Java NIO分析(8): 高并发核心Selector详解

4,590 阅读7分钟
原文链接: sound2gd.wang

上节Java NIO分析(7): NIO核心之Channel,Buffer和Selector简介介绍了ChannelBufferSelector的基本用法
有了感性认识之后,来看看Selector的底层是如何实现的。

1. Selector设计

笔者下载得是openjdk8的源码, 画出类图

比较清晰得看到,openjdk中Selector的实现是SelectorImpl,
然后SelectorImpl又将职责委托给了具体的平台,比如图中框出的linux2.6以后才有的EpollSelectorImpl, Windows平台则是WindowsSelectorImpl, MacOSX平台是KQueueSelectorImpl.

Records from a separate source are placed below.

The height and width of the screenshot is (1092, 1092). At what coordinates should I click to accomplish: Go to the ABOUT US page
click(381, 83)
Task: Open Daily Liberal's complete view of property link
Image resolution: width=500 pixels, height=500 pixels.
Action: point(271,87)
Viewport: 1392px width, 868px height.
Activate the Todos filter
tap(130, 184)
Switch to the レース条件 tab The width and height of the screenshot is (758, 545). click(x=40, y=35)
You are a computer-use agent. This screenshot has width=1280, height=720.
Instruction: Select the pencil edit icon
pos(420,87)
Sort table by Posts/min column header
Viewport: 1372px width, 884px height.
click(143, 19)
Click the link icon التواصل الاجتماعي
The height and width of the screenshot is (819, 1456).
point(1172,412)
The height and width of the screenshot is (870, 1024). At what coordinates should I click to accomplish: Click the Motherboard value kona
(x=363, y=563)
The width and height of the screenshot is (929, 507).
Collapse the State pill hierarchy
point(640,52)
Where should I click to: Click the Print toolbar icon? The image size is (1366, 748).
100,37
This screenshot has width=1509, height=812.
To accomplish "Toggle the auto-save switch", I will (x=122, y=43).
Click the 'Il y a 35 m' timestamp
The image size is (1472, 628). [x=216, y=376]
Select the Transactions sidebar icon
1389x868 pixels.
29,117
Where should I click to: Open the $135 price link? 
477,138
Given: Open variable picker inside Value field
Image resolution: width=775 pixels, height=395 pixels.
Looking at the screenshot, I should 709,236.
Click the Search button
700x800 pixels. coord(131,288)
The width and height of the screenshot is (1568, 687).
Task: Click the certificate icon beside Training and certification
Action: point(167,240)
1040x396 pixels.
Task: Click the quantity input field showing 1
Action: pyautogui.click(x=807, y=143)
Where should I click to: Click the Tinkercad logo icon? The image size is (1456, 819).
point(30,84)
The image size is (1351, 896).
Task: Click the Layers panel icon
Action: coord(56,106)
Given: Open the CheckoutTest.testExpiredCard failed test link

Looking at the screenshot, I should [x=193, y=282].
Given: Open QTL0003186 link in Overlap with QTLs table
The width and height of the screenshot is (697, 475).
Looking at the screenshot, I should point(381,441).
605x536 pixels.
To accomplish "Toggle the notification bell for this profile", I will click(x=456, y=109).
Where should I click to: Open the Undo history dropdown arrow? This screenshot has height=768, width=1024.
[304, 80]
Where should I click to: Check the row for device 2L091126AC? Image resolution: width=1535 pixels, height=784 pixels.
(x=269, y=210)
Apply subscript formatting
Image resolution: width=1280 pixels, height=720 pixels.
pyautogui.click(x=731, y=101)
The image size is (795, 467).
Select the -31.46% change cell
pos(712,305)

从名字也可以猜到,openjdk肯定在底层还是用epoll,kqueueiocp这些技术来实现的I/O多路复用。前面 Java NIO分析(3): I/O多路复用之select系统调用 ,Java NIO分析(4): I/O多路复用之poll系统调用 , Java NIO分析(5): I/O多路复用之epoll系统调用写了3篇来说明其用法,感兴趣的读者可以回头看看。

2. 获取Selector

众所周知,Selector.open()可以得到一个Selector实例,怎么实现的呢?

// Selector.java
public static Selector open() throws IOException {
    // 首先找到provider,然后再打开Selector
    return SelectorProvider.provider().openSelector();
}

// java.nio.channels.spi.SelectorProvider
    public static SelectorProvider provider() {
    synchronized (lock) {
        if (provider != null)
            return provider;
        return AccessController.doPrivileged(
            new PrivilegedAction<SelectorProvider>() {
                public SelectorProvider run() {
                        if (loadProviderFromProperty())
                            return provider;
                        if (loadProviderAsService())
                            return provider;
                            // 这里就是打开Selector的真正方法
                        provider = sun.nio.ch.DefaultSelectorProvider.create();
                        return provider;
                    }
                });
    }
}

在openjdk中,每个操作系统都有一个sun.nio.ch.DefaultSelectorProvider实现,以solaris为例:

/**
 * Returns the default SelectorProvider.
 */
public static SelectorProvider create() {
    // 获取OS名称
    String osname = AccessController
        .doPrivileged(new GetPropertyAction("os.name"));
    // 根据名称来创建不同的Selctor
    if (osname.equals("SunOS"))
        return createProvider("sun.nio.ch.DevPollSelectorProvider");
    if (osname.equals("Linux"))
        return createProvider("sun.nio.ch.EPollSelectorProvider");
    return new sun.nio.ch.PollSelectorProvider();
}

如果系统名称是Linux的话,真正创建的是sun.nio.ch.EPollSelectorProvider。如果不是SunOS也不是Linux,就使用sun.nio.ch.PollSelectorProvider, 关于PollSelector有兴趣的读者自行了解下, 本文仅以实际常用的EpollSelector为例探讨。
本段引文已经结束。